**Task brief:**
Reproduce the entries below verbatim, from the line containing "Click the save preset floppy disk icon" up to and including the line containing "(x=108, y=47)". Copy only those lines.

**Data rows:**
========================================================================
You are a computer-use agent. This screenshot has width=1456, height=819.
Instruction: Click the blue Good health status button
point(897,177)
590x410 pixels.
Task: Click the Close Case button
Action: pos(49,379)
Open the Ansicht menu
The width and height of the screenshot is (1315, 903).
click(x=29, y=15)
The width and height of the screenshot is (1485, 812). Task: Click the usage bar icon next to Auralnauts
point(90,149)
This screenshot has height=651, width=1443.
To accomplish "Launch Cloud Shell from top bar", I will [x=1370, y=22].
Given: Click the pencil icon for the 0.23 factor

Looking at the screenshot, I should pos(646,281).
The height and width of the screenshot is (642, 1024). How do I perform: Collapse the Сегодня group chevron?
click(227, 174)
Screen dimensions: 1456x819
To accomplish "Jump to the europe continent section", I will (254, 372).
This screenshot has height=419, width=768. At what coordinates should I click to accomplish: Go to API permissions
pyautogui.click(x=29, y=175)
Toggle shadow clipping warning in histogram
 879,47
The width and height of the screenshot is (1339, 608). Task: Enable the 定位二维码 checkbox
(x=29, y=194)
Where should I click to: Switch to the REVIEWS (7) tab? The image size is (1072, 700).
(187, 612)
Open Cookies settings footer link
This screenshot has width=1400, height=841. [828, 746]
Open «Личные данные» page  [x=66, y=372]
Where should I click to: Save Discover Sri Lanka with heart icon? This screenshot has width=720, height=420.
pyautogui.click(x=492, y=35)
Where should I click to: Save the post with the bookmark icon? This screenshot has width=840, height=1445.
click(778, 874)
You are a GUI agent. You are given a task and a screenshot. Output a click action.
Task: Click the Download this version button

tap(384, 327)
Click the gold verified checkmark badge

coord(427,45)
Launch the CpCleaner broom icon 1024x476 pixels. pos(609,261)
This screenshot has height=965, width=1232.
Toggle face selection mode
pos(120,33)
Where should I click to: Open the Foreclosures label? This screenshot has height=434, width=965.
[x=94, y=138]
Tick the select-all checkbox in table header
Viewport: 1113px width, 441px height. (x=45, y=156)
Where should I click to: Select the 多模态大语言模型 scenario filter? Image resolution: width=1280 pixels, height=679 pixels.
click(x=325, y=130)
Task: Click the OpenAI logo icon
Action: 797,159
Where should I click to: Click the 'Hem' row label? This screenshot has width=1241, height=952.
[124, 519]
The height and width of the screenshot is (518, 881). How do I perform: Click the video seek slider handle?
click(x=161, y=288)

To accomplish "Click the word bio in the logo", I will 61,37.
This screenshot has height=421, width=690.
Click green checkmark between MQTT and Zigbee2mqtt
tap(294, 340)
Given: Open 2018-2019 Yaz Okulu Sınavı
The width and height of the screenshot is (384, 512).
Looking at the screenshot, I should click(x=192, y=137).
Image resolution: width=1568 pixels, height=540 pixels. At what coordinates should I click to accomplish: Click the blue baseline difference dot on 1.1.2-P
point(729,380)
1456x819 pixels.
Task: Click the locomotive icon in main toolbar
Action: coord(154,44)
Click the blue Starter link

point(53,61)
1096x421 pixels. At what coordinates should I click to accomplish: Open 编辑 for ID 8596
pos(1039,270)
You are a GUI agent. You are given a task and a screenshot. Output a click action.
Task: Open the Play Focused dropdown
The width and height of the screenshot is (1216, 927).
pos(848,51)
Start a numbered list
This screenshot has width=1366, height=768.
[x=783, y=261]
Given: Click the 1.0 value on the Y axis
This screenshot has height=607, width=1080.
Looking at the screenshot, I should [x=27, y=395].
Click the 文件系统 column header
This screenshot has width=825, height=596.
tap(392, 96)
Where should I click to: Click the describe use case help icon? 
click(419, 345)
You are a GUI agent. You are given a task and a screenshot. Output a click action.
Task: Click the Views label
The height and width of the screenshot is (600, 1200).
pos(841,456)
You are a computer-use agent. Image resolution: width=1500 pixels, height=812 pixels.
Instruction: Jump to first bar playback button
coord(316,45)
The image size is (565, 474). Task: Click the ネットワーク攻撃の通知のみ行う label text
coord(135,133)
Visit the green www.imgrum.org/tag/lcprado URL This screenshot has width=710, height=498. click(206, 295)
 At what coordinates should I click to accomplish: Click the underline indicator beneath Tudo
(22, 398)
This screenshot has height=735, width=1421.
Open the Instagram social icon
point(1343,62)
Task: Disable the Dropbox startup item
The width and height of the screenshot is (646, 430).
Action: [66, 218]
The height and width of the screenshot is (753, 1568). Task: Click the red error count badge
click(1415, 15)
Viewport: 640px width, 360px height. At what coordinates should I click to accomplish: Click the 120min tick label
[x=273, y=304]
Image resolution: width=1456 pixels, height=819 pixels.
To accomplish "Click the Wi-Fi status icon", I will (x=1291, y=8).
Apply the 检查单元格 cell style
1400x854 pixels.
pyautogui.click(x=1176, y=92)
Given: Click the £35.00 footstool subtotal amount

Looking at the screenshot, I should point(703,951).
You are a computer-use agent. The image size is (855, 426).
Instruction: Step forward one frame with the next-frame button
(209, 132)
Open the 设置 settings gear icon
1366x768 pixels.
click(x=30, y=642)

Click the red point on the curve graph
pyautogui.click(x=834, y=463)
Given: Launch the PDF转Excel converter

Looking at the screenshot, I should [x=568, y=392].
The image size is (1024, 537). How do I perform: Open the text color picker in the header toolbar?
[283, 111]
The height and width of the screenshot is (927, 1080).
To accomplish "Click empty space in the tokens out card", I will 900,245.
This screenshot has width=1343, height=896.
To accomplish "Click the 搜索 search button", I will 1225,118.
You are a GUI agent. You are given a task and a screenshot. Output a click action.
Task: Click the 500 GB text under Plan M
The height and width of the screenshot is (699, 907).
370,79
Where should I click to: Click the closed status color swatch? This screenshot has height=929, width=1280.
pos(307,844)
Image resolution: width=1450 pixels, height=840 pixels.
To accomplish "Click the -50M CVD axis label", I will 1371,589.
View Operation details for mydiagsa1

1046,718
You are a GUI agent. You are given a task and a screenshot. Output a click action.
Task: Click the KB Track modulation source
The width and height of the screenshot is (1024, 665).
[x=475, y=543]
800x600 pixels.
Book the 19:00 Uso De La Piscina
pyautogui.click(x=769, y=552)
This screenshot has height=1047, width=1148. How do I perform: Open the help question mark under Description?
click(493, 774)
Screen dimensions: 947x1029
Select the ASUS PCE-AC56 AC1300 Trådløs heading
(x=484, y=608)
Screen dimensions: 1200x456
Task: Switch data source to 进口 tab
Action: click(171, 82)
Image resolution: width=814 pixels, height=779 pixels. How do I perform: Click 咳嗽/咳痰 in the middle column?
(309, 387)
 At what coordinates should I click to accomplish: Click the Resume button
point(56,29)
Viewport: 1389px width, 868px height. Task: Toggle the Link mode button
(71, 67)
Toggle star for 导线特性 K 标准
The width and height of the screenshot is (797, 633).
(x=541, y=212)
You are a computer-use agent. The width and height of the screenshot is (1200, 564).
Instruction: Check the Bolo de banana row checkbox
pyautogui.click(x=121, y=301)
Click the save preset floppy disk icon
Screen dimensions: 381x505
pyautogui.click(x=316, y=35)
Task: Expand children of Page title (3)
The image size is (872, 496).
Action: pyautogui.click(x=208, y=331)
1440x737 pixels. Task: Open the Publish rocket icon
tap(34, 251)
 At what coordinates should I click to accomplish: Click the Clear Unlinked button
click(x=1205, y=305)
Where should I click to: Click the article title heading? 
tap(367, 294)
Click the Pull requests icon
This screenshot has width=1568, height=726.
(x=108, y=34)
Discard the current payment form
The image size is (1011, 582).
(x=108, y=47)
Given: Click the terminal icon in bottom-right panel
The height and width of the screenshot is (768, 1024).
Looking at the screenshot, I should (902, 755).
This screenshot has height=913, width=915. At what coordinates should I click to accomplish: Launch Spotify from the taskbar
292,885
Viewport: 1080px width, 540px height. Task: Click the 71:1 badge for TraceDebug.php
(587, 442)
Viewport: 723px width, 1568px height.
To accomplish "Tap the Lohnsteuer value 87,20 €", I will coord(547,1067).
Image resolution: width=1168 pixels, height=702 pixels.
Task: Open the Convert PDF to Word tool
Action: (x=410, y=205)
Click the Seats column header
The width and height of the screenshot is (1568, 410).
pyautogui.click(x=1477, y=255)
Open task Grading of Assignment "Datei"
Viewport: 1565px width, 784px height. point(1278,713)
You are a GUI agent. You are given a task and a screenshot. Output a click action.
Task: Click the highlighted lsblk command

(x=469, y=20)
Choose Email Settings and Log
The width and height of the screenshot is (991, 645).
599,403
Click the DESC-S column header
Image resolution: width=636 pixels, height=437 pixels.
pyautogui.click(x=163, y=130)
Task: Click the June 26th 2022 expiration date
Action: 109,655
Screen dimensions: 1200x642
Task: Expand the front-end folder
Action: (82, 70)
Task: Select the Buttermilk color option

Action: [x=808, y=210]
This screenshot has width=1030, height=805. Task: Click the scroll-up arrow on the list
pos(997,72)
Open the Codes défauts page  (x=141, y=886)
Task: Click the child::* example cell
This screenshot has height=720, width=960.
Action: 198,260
========================================================================
**Exercise result:**
Click the save preset floppy disk icon
Screen dimensions: 381x505
pyautogui.click(x=316, y=35)
Task: Expand children of Page title (3)
The image size is (872, 496).
Action: pyautogui.click(x=208, y=331)
1440x737 pixels. Task: Open the Publish rocket icon
tap(34, 251)
 At what coordinates should I click to accomplish: Click the Clear Unlinked button
click(x=1205, y=305)
Where should I click to: Click the article title heading? 
tap(367, 294)
Click the Pull requests icon
This screenshot has width=1568, height=726.
(x=108, y=34)
Discard the current payment form
The image size is (1011, 582).
(x=108, y=47)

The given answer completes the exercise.